● **EXERCISE DETAILS**
Recast the material as a numbered list, starting at the line with "You are a computer-use" and continuing up to and including its final line, with blank lines left out.

>> begin WORKING DATA

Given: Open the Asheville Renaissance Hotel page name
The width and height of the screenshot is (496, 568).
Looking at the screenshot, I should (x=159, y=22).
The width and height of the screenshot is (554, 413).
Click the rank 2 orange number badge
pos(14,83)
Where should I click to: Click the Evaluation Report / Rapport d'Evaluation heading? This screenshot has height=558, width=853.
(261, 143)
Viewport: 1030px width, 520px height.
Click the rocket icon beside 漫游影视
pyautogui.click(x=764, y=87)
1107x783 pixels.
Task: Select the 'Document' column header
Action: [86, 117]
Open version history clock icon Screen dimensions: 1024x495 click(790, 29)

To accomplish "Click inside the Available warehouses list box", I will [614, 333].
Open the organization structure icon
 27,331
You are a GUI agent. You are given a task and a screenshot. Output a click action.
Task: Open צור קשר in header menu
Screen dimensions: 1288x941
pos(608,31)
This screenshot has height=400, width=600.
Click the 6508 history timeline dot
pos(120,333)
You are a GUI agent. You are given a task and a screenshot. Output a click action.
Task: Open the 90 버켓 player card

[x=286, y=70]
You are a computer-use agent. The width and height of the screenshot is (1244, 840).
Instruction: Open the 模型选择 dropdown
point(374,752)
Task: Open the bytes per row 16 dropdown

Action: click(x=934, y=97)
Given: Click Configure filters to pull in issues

>> end WORKING DATA

● **THE OUTPUT**
1. You are a computer-use agent. The width and height of the screenshot is (1244, 840).
2. Instruction: Open the 模型选择 dropdown
3. point(374,752)
4. Task: Open the bytes per row 16 dropdown
5. Action: click(x=934, y=97)
6. Given: Click Configure filters to pull in issues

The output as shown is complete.